Queen melirik kearah Minato, seolah meminta persetujuan. Tapi kemudian dia mengibaskan tangannya dan membuat Neo tersentak. Sebuah gelombang kekuatan mengenai pipinya dan mengakibatkan segaris luka terbentuk di sana.
“Kalau kamu tidak pernah mendengar, Neo, kekuatanku adalah mengubah udara menjadi senjata.” Kata Queen. “Angin adalah senjataku, dan aku bisa saja membunuhmu di sini sekarang juga jika aku ingin.”
“Ap—”
“Hentikan. Tidak boleh ada pertarungan di sini.” kata Minato. “Jadi… kalian menuntut pertanggung-jawaban dariku karena aku adalah pemimpin kalian?
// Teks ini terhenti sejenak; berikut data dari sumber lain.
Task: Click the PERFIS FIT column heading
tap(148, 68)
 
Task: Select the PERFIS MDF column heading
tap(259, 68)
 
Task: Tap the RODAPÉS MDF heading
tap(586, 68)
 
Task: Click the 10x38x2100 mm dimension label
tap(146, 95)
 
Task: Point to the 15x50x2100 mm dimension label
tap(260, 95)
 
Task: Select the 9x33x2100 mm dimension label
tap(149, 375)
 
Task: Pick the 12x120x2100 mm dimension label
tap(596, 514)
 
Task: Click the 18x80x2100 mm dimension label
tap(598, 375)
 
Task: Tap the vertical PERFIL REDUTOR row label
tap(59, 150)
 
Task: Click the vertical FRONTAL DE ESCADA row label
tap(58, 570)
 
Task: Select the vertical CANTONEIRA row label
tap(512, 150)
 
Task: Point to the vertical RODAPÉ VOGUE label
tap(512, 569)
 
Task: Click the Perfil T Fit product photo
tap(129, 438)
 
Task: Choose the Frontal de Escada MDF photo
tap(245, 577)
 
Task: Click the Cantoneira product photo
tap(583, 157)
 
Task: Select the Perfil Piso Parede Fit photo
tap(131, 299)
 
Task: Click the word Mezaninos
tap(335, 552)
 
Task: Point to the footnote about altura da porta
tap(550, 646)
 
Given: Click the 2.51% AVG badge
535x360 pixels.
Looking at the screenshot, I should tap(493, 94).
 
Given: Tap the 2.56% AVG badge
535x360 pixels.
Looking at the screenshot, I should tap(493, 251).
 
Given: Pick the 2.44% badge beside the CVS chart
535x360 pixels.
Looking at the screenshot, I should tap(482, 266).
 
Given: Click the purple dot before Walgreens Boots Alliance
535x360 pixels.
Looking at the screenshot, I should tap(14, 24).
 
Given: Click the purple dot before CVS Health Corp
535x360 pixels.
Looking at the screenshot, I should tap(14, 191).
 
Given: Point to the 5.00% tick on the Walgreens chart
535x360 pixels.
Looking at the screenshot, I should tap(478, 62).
Kagene?”
“Begitulah.” Kata Kagene. “Mayumi menceritakan semuanya pada kami. Dan… kami merasa kami perlu meminta kepastian darimu.”
“Kepastian tentang apa? Bahwa aku bukan pion yang sah? Atau aku adalah keturunan dari Kurogane Kouji?”
“Semuanya.” Jawab Kagene lagi.
“Mayumi sudah menceritakan semuanya, kan? Berarti tidak ada lagi yang harus kukatakan.” Kata Minato lagi.
“T-tapi—”
“Aku tidak perlu menjelaskan apa-apa lagi.” kata Minato tegas. “Sejak awal aku tidak pernah memiliki hubungan dengan kelompok Phoenix.”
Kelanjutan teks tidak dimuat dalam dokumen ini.